EXERCISE OBJECTIVE. Below are records. Count every line containing the word "marker" and give the number alone.

TASK DATA START

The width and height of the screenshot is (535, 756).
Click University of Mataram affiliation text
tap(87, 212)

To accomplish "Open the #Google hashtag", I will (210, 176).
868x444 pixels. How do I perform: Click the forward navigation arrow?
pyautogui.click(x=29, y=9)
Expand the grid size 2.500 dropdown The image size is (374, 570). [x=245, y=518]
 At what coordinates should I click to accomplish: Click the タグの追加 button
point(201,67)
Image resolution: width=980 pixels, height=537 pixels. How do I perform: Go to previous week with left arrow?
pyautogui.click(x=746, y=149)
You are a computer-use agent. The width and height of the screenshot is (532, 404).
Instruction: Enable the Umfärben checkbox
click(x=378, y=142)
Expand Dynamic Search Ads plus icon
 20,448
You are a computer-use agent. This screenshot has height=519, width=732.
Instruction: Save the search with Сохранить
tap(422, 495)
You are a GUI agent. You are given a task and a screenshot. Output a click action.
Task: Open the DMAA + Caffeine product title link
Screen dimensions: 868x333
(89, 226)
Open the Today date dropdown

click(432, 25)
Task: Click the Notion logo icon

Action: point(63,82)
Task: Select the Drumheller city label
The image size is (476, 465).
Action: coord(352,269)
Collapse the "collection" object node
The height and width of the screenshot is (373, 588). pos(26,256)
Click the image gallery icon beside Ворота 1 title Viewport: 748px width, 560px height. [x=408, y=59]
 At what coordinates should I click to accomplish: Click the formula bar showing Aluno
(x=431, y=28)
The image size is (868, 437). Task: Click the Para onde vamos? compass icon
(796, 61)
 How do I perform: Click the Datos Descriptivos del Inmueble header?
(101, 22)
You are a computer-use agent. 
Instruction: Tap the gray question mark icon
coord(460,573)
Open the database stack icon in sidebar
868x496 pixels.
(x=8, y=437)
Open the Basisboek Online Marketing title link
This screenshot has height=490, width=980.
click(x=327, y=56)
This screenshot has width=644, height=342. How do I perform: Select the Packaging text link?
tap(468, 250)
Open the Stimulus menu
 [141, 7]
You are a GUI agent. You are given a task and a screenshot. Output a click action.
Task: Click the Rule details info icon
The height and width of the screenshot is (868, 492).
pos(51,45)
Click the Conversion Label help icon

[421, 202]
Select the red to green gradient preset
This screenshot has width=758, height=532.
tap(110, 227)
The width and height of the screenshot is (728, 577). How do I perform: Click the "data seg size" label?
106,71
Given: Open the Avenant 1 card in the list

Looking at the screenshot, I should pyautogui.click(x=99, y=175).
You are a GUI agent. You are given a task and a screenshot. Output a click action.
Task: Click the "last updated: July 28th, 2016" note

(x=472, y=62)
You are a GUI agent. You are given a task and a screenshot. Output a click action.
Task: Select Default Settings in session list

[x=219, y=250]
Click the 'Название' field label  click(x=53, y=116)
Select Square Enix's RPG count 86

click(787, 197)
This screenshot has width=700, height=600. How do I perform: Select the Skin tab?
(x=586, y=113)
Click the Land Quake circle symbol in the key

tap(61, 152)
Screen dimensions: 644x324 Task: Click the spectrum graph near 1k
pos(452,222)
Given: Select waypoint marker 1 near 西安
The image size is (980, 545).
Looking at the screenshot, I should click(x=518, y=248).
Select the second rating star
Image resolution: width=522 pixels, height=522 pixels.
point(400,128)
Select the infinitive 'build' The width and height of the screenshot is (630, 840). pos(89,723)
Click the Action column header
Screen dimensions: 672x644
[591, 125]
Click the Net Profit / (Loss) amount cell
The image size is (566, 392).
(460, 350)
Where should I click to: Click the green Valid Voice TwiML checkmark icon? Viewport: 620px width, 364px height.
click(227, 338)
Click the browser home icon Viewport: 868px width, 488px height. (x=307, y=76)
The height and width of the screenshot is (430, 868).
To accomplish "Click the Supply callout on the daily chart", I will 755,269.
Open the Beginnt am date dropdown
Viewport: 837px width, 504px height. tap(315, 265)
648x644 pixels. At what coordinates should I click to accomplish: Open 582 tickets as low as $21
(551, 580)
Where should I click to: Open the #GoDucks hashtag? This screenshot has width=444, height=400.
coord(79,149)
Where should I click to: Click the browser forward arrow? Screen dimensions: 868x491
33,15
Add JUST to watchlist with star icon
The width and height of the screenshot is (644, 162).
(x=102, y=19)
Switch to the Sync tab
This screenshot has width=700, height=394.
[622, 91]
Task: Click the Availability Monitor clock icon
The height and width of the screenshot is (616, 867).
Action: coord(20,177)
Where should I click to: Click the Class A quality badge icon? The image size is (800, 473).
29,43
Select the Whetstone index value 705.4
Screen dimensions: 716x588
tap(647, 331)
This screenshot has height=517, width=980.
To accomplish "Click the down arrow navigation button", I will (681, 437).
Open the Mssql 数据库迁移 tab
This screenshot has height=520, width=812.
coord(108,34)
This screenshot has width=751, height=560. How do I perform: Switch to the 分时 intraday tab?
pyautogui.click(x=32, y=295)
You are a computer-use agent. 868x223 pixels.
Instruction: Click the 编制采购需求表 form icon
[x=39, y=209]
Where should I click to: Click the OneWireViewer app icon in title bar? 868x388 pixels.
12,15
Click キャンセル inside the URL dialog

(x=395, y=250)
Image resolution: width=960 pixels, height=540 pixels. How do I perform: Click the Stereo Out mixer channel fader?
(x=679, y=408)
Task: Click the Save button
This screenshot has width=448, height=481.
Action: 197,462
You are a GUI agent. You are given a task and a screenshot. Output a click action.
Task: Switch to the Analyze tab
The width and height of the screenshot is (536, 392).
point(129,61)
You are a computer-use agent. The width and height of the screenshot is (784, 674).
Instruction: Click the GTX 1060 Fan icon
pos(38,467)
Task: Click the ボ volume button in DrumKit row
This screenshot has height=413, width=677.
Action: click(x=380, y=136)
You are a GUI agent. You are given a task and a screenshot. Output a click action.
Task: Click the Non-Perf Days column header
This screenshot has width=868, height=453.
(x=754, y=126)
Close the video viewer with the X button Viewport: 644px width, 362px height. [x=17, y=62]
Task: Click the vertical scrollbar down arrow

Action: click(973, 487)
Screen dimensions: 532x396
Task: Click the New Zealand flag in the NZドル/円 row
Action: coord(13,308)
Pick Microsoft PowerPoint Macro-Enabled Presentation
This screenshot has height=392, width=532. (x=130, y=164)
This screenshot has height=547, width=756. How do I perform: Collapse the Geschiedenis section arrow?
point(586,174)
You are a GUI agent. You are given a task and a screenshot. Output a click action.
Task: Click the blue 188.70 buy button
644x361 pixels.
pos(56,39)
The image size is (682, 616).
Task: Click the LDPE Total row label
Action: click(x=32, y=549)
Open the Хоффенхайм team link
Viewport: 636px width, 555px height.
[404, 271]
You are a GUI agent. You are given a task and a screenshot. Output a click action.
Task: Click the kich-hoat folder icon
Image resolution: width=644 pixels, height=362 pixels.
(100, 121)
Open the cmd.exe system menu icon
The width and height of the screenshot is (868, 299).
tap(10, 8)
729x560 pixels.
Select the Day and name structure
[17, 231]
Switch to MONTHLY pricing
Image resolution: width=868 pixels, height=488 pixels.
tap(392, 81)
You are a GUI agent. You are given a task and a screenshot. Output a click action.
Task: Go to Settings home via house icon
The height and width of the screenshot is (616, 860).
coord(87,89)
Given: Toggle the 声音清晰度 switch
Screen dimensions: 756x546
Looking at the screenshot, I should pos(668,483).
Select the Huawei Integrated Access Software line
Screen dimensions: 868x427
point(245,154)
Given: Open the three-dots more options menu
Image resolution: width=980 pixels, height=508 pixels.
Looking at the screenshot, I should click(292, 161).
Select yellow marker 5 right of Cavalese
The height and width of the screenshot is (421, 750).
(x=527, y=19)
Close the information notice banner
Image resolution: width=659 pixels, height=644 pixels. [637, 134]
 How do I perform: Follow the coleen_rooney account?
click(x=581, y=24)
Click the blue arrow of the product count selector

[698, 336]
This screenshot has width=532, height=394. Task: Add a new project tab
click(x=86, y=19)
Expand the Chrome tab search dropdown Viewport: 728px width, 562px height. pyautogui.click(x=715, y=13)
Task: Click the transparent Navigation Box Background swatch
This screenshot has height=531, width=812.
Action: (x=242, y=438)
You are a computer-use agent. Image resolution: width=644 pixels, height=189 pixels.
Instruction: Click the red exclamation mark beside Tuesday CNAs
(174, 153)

TASK DATA END

EXERCISE SOLUTION. 2